Sebuah kejutan muncul dari data hasil survey WIN/Gallup International. Pada tahun 2012 lembaga ini telah menanyai lebih dari 50.000 orang di 40 negara dengan pertanyaan: apakah responden mengidentifikasi dirinya sebagai “religius”, “tidak religius”, atau “atheist”? Secara keseluruhan, hampir 13% dari responden mengidentifikasi dirinya sebagai atheis, prosentase ini dua kali lebih besar dibanding prosentase atheis di USA.
Satu yang lebih mengejutkan lagi dari data yang dipublish Win/Gallup adalah menyangkut data atheis di Saudi Arabia, di mana 5% responden di negara tersebut mengakui bahwa mereka atheis. Bukan jumlah yang besar, tapi lebih besar dibanding negara-negara lainnya. Misalnya, di Irak dan Afghanistan yang hanya terdapat kurang dari 1% dari responden yang menyebut diri mereka atheis.
Di Saudi Arabia, mengaku atheis secara terbuka adalah sebuah kejahatan dan dapat dihukum pidana. Belum lagi sanksi sosial yang siap menanti, misalnya disingkirkan atau dikucilkan dari keluarga, lingkungan, atau bahkan dipecat dari pekerjaan. Salah-salah hukuman mati siap menanti. Tak heran bila kehidupan atheis di Saudi masih ‘underground’ dan tertutup.
Seperti yang dilaporkan Washington Post sebelumnya yang menyebutkan bahwa media sosial memegang peranan penting dalam keatheisan mereka, baik sebagai alat pencerahan maupun sebagai alat berhubungan dengan sesama atheis. Beberapa keluarga kerajaan dari dinasti Saud juga ditengarai ada yang masuk perkumpulan atheis, ini diketahui saat mereka saling bertemu untuk ‘kopdar’.
Jika berbicara atheis di Jepang, Korea Selatan, atau Perancis tentunya bukan suatu hal yang luar biasa, tapi jika itu ada di Saudi Arabia, negara Islam dengan aliran yang sangat konservatif membuat hasil survey ini cukup menarik. Saudi Arabia adalah tempat lahirnya agama Islam, dan menjadi kiblat atau rujukan bagi umat Islam sedunia.
Mungkinkah dangan memudarnya Islam di Saudi Arabia akan berdampak pada memudarnya Islam di belahan dunia lainnya?
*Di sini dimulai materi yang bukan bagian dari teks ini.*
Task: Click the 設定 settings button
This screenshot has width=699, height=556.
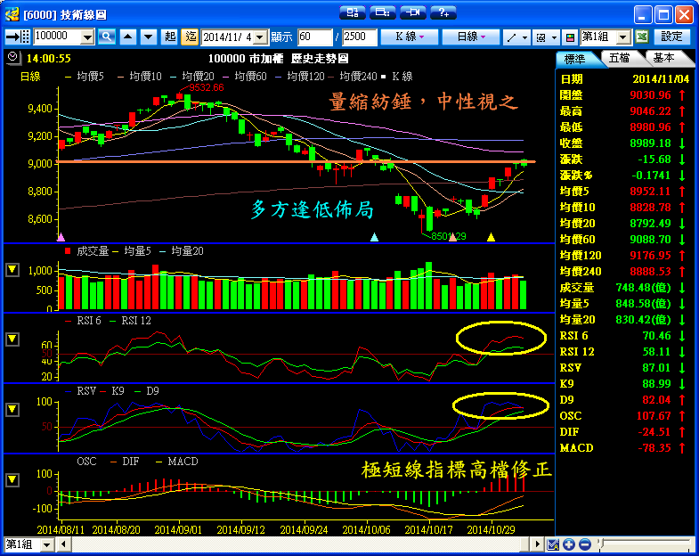Action: [x=672, y=37]
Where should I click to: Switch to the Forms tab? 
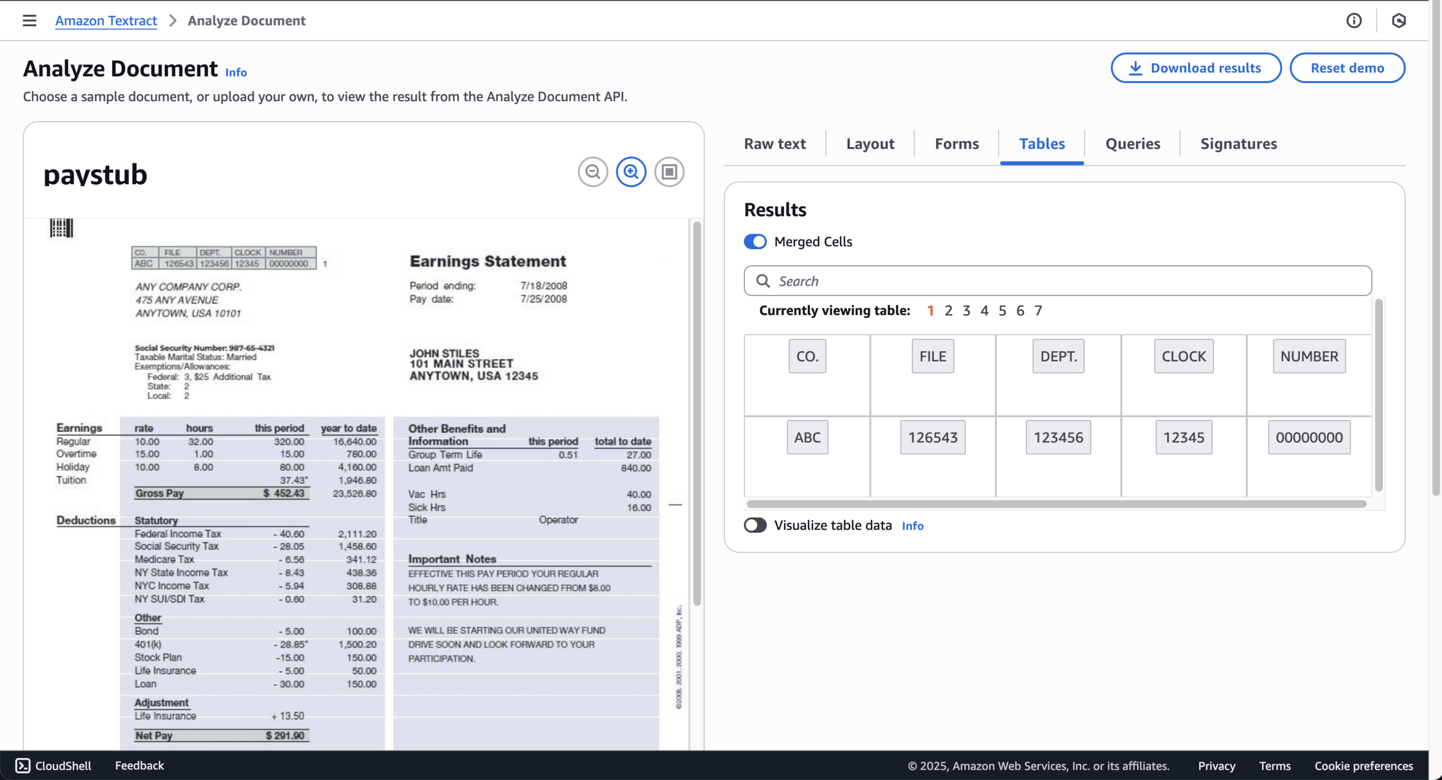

Tentunya tidak bisa dipastikan, sebab ada kalimat ‘Arab bukan Islam dan Islam bukan Arab’. Islam lahir di Arab tapi bukan untuk Arab saja. Islam adalah Islam, bertahan atau tidaknya Islam tidak hanya ditentukan oleh Saudi Arabia, tapi umat Islam lainnya, termasuk yang ada di Indonesia.
Namun, jika trend atheisme di Saudi Arabia terus meningkat, di masa depan bisa jadi pelayan dan petugas haji yang melayani jemaah haji Indonesia adalah mereka yang tergolong atheis ini. Ya tentunya tidak masalah, asal mereka tetap menerapkan ‘layanan prima’, gak apa-apa bukan?